Monday, 2 April 2007

libebook scalability

Ever had a monster-addressbook in Evolution? During some performance testing of libebook this weekend, I found that it behaves very badly with large addressbooks. A bit of digging revealed the cause - in the way it uses GList. When fetching multiple contacts from the standard file backend, g_list_append is used instead of g_list_prepend, which scales way better. A tiny patch fixes the problem.



The "libdb direct" numbers stem from a routine that bypasses evolution-data-server altogether and connects directly to libdb. Consider that almost the ultimate "time to beat", given the current database format. There is no doubt room for improvement.

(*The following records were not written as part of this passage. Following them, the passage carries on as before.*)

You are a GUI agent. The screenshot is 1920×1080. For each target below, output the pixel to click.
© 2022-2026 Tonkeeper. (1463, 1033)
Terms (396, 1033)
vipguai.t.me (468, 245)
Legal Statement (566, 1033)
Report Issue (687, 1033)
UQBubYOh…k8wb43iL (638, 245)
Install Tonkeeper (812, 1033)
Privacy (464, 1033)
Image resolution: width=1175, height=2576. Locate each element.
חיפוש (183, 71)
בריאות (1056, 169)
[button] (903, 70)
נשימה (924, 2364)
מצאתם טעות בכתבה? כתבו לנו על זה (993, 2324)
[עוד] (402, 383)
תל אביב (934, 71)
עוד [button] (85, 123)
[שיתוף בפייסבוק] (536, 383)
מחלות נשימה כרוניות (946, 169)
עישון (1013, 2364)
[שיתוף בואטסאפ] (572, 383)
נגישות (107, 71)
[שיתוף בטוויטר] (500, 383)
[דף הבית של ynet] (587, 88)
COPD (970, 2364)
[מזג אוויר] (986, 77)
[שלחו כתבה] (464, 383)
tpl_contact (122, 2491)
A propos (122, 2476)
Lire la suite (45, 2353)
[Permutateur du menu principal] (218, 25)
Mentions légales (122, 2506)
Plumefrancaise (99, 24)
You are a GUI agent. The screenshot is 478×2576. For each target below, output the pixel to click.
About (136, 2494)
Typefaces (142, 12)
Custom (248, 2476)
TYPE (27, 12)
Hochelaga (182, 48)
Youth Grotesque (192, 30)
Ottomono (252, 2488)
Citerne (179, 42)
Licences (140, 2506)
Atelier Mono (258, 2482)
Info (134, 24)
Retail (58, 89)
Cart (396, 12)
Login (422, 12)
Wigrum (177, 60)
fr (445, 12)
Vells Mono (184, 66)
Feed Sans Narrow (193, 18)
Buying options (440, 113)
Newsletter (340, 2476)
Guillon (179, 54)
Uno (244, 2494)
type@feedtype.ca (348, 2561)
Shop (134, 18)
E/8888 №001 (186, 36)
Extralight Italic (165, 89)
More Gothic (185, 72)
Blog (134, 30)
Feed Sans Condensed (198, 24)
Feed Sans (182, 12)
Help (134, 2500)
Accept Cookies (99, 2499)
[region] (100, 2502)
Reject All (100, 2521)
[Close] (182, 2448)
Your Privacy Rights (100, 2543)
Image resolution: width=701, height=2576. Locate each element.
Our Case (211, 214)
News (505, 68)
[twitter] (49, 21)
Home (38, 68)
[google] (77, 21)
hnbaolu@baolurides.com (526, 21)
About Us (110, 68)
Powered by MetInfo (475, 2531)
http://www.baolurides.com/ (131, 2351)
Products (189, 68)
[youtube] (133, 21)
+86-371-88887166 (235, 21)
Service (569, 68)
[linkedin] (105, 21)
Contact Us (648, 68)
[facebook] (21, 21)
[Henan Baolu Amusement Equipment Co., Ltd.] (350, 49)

All tests are run with a number of equal contacts with only name and email filled in. The database was stored on a tmpfs drive (ramdisk). For those who are interested, to create 1 million contacts take several hours.. I don't think that anyone sane will have tens of thousands of contacts, but for testing purposes, for batch processing and large enterprises, good scalability is a must. The address book has more potential for peformance improvements, but sooner or later the verbose data structure will be the limit.

I'm sure g_list_append is used in a similar way a lot of places around e-d-s and GNOME in general. A quick-win is to replace with g_list_prepend wherever n is large.

3 comments:

Unknown said...

Nice catch! An audit of the code base for similar cases would definitely be helpful. In some cases it might be more convenient to use a GQueue, which provides O(1) appends.

Jeffrey Stedfast said...

Evolution already has a List data-structure that does O(1) appends and O(1) prepends... it's called EDList and I believe it is in evolution-data-server's e-memory.h or something like that.

Øystein said...

"Something like that" then being e-msgport.{h,c}..

The question is whether to use GSList, GList, GQueue, or EDList.. Why isn't there a doubly-linked list with O(1) appends in glib btw?

Gee, I miss high-level languages..